Provided material —

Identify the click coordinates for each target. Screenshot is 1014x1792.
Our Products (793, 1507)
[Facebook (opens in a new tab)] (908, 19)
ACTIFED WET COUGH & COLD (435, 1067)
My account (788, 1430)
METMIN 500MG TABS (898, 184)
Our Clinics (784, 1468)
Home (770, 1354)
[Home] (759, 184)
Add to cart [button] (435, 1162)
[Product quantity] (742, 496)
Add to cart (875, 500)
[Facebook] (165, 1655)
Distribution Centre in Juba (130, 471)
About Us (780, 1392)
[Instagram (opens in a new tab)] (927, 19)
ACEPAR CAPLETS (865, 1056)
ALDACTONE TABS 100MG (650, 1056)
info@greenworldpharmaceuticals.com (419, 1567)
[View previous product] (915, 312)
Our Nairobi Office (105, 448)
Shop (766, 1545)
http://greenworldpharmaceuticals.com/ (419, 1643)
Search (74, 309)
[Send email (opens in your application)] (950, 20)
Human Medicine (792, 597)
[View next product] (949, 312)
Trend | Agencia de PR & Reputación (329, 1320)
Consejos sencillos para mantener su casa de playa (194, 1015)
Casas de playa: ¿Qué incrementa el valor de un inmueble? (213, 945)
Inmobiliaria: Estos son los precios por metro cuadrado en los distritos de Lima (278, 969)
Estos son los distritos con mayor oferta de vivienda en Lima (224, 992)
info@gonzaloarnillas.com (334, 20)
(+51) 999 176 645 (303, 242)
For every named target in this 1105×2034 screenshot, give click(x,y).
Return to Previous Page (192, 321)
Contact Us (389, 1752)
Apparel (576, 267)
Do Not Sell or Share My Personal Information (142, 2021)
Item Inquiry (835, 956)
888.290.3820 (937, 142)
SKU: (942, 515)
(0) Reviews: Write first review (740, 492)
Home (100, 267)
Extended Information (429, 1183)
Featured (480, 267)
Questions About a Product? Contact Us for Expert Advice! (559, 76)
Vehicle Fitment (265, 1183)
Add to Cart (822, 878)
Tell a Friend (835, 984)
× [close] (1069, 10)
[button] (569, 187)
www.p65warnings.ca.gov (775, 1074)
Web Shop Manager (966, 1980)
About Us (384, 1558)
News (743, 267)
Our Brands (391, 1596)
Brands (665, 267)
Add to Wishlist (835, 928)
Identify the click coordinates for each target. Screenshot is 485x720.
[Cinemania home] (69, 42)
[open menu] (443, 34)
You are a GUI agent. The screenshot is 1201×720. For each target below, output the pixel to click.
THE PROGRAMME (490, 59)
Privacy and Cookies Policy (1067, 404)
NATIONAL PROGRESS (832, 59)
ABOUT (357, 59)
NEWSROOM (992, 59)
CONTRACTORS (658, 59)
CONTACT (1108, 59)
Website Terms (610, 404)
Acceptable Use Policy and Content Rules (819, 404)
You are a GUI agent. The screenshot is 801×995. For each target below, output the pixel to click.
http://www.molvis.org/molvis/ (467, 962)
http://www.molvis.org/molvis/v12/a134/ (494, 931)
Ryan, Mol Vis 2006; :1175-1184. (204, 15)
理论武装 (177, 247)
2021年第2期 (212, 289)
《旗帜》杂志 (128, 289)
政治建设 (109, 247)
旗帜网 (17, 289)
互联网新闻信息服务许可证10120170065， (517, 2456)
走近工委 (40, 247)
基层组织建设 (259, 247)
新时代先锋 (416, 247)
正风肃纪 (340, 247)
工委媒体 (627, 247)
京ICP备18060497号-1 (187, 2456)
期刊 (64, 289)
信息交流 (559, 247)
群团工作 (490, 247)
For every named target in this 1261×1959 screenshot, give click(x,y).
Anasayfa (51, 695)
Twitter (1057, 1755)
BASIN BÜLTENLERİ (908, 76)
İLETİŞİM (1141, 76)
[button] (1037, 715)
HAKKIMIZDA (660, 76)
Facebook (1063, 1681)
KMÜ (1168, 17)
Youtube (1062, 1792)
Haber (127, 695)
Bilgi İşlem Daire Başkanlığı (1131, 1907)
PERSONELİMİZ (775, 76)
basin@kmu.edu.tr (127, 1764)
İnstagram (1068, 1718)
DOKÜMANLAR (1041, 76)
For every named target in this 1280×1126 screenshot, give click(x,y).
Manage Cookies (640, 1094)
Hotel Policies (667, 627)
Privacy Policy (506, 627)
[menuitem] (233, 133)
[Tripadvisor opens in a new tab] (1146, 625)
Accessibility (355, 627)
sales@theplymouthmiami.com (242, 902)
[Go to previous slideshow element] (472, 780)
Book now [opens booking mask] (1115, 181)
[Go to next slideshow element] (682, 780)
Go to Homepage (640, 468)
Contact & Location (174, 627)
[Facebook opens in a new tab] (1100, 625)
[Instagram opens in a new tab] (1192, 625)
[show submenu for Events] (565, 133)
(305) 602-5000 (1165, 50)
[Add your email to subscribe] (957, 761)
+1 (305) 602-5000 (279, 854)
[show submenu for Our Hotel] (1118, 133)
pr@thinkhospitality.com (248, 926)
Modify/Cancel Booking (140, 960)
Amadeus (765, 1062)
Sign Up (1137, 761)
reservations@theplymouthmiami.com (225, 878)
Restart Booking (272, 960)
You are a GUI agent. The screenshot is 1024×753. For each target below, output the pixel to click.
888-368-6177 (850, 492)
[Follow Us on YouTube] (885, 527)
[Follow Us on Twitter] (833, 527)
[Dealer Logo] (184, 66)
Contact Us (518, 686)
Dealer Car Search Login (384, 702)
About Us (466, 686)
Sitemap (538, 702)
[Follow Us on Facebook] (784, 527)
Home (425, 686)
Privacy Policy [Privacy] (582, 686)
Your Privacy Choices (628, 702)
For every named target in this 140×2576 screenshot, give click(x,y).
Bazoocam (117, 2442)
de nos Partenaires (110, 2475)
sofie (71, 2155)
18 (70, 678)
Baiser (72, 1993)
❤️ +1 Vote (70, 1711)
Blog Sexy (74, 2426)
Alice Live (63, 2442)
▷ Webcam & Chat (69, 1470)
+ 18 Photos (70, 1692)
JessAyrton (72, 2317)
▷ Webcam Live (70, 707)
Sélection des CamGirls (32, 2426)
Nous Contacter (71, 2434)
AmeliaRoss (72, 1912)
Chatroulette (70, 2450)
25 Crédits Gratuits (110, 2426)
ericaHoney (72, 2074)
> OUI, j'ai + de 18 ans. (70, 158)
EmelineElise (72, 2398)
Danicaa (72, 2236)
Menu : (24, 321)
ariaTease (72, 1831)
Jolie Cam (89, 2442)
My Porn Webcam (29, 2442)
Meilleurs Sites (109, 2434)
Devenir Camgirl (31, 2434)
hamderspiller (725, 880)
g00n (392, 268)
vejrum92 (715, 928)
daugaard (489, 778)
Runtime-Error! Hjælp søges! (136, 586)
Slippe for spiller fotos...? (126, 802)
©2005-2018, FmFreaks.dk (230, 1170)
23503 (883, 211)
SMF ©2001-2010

Goal — Reproduce every line of the items above character for character, from the first line through the line containing "SKU: (942, 515)", with both of those lines included.

Solved problem —
Identify the click coordinates for each target. Screenshot is 1014x1792.
Our Products (793, 1507)
[Facebook (opens in a new tab)] (908, 19)
ACTIFED WET COUGH & COLD (435, 1067)
My account (788, 1430)
METMIN 500MG TABS (898, 184)
Our Clinics (784, 1468)
Home (770, 1354)
[Home] (759, 184)
Add to cart [button] (435, 1162)
[Product quantity] (742, 496)
Add to cart (875, 500)
[Facebook] (165, 1655)
Distribution Centre in Juba (130, 471)
About Us (780, 1392)
[Instagram (opens in a new tab)] (927, 19)
ACEPAR CAPLETS (865, 1056)
ALDACTONE TABS 100MG (650, 1056)
info@greenworldpharmaceuticals.com (419, 1567)
[View previous product] (915, 312)
Our Nairobi Office (105, 448)
Shop (766, 1545)
http://greenworldpharmaceuticals.com/ (419, 1643)
Search (74, 309)
[Send email (opens in your application)] (950, 20)
Human Medicine (792, 597)
[View next product] (949, 312)
Trend | Agencia de PR & Reputación (329, 1320)
Consejos sencillos para mantener su casa de playa (194, 1015)
Casas de playa: ¿Qué incrementa el valor de un inmueble? (213, 945)
Inmobiliaria: Estos son los precios por metro cuadrado en los distritos de Lima (278, 969)
Estos son los distritos con mayor oferta de vivienda en Lima (224, 992)
info@gonzaloarnillas.com (334, 20)
(+51) 999 176 645 (303, 242)
For every named target in this 1105×2034 screenshot, give click(x,y).
Return to Previous Page (192, 321)
Contact Us (389, 1752)
Apparel (576, 267)
Do Not Sell or Share My Personal Information (142, 2021)
Item Inquiry (835, 956)
888.290.3820 (937, 142)
SKU: (942, 515)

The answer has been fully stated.